(SELECTED PASSAGE)
------------------------------------------------------------
How to Create a Salesforce Dynamic Dashboard (Step-by-Step)

Ready to build one? You'll be surprised at how easy it is. It's just one setting.

  1. Create or Edit a Dashboard: Go to the Dashboards tab, find the dashboard you want to convert, and click Edit.

  2. Open Dashboard Properties: Click the Gear icon (⚙️) in the top-right corner to open the Dashboard Properties menu.

  3. Change the "View As" Setting: In the "View Dashboard As" section, you'll see the default is "Me" or another "Specified User." Change this setting to The dashboard viewer.

  4. Grant Viewer Choice (Optional but Recommended): You will also see a checkbox that says, "Let dashboard viewers choose whom they view the dashboard as."

    • If you check this: Users with "View My Team's Dashboards" or "View All Data" permissions will get a "View as..." button on the dashboard. This is perfect for managers who want to see the dashboard as themselves or as one of their direct reports.
------------------------------------------------------------
(INFORMATION SUPPLIED)
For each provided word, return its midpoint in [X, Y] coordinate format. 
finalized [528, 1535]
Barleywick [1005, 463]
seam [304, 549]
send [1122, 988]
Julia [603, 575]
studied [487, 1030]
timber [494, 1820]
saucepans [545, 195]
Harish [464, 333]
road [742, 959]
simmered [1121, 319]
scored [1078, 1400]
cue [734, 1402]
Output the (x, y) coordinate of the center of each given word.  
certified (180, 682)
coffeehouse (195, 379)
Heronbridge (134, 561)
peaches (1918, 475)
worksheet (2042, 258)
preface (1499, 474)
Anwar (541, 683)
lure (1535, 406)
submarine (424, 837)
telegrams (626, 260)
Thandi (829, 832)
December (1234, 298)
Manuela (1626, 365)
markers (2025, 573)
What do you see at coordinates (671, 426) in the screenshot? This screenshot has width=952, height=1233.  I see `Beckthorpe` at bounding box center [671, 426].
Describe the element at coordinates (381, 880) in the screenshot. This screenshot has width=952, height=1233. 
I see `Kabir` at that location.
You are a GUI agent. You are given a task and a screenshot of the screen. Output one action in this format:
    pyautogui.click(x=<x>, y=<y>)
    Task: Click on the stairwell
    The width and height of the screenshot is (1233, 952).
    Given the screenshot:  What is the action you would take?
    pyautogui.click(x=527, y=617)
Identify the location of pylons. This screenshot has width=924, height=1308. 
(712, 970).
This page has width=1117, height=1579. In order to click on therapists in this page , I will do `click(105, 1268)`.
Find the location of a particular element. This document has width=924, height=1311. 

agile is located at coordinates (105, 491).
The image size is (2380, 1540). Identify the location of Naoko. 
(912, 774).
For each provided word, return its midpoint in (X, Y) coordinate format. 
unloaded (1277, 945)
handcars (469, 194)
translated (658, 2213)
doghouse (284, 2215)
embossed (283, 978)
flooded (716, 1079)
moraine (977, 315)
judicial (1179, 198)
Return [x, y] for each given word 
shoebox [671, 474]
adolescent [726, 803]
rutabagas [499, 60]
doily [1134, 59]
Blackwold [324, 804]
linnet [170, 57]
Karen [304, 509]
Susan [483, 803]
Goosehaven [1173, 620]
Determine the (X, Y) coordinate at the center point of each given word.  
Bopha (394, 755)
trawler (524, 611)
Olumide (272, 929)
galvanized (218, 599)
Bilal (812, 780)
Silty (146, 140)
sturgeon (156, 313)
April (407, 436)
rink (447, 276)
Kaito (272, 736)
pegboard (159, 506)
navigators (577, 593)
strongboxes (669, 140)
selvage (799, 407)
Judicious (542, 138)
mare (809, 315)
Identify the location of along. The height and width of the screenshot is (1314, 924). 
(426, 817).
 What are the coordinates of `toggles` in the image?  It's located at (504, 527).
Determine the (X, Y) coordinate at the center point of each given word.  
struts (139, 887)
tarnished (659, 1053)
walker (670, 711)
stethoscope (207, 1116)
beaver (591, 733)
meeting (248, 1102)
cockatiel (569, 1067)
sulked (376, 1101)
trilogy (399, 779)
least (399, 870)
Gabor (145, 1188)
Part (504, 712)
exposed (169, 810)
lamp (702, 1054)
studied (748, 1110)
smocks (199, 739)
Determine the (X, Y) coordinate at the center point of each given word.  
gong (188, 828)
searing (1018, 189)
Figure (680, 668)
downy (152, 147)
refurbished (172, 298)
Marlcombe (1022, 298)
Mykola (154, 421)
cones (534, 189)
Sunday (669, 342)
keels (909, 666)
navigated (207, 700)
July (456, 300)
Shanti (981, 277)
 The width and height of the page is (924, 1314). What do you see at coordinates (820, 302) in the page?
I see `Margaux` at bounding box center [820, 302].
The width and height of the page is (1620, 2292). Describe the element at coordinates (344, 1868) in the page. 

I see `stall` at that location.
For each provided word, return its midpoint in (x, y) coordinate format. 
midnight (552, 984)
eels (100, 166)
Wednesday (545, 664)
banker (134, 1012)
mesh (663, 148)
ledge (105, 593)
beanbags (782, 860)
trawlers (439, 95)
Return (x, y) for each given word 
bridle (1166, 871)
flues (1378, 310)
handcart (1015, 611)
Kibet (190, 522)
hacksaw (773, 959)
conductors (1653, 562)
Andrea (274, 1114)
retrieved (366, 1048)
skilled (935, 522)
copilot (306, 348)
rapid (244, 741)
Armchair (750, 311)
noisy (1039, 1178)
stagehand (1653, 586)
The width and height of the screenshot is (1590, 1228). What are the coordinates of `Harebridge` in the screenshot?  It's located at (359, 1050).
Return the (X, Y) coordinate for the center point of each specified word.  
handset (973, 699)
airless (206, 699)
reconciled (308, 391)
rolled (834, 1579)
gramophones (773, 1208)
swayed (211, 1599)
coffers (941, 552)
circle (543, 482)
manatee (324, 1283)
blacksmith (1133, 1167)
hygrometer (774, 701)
------------------------------------------------------------
From the Salesforce dynamic dashboard guide, reproduce the text from "3. Change the" up to and including "their direct reports.". The lines are not needed for anything here.

(ANSWER SPACE)
3. Change the "View As" Setting: In the "View Dashboard As" section, you'll see the default is "Me" or another "Specified User." Change this setting to The dashboard viewer.

  4. Grant Viewer Choice (Optional but Recommended): You will also see a checkbox that says, "Let dashboard viewers choose whom they view the dashboard as."

    • If you check this: Users with "View My Team's Dashboards" or "View All Data" permissions will get a "View as..." button on the dashboard. This is perfect for managers who want to see the dashboard as themselves or as one of their direct reports.